That statement of yours would only be true if we're talking about the differences between 1/4" to 1/2". There's a whole range of tubing sizes between the two, as I showed, with far, far, less differences. I don't want to see people walking away and thinking that the differences between, say, 3/8" and 1/2" are anything like 1C. They simply are not. There's actually been plenty of people who have seen the same sort of thing over the years, where they changed to a 1/2" system, and saw no difference at all.

This is exactly what happened. I started with 3/8" because it fit nicely. In the quest for lower temps, I went to 1/2". The only thing I gained was a harder install and more clutter. I would have been better off with a larger radiator. To get 3/8" ID tube on 1/2" barbs, I heated the ends and stretched them over a tool. Worked great.
You have prompted me to go back to 3/8" tube. The 1/2" looks impressive, not worth the added problems though.
 
I'll be moving to 3/8" Tygon after seeing these figures. The 1/2" is a bit too bulky, and the 3/8" is much easier to route around bends.

But the push-lock fittings are nice as well. Once upon a time I used 8mm tubing with push-locks and QR fittings, and it was super-easy to work with.
 
samuknow said:
This is exactly what happened. I started with 3/8" because it fit nicely.
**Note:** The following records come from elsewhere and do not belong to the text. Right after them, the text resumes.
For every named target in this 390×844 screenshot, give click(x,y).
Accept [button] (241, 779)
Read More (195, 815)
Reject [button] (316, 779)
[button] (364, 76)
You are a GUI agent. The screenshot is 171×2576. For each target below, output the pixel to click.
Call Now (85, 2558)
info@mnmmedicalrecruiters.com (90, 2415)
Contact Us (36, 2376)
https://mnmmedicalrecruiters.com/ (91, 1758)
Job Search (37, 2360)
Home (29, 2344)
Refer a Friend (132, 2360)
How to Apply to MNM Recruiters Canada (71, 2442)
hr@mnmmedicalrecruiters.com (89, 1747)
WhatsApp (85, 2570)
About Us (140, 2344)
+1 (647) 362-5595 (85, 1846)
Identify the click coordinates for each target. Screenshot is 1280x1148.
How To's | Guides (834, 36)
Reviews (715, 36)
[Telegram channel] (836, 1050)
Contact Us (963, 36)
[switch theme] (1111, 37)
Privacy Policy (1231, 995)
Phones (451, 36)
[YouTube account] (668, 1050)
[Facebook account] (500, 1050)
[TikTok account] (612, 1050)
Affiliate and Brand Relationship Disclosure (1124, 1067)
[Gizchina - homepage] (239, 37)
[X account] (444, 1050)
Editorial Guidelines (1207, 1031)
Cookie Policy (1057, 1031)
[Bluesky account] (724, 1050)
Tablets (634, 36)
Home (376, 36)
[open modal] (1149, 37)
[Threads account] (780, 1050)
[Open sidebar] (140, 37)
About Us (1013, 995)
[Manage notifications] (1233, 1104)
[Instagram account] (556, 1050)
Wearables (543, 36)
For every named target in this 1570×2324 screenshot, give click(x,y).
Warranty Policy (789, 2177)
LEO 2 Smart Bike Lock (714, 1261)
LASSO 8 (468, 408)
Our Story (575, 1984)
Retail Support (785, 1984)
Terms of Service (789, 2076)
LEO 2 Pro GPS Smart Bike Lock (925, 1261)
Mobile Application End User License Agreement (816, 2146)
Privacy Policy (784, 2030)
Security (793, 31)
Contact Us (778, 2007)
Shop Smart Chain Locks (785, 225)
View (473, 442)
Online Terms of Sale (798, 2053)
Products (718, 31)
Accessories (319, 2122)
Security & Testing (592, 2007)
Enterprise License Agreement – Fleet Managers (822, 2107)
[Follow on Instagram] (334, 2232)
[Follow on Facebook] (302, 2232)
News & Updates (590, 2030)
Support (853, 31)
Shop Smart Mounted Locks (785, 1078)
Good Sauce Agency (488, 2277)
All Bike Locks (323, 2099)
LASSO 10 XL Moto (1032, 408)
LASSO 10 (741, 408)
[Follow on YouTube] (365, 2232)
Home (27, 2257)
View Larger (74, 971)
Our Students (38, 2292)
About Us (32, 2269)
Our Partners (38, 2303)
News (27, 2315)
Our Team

In the quest for lower temps, I went to 1/2". The only thing I gained was a harder install and more clutter. I would have been better off with a larger radiator. To get 3/8" ID tube on 1/2" barbs, I heated the ends and stretched them over a tool. Worked great.
You have prompted me to go back to 3/8" tube. The 1/2" looks impressive, not worth the added problems though.
If you have external runs you may want to keep 1/2" for them. Not only is the tubing more rigid and rugged but (usually) we're talking longer runs and no fittings in the way to slow things down. Keep in mind the study Cathar has done assumes 8 connectors (4 choke points) in the loop, which accounts for a large part of the restriction in larger tubing as shown by comparing the 7/16" to 1/2" curves.

But I still bow to the advantages of 7/16" tubing (or even 3/8" quick-connects) for internal runs ... ;)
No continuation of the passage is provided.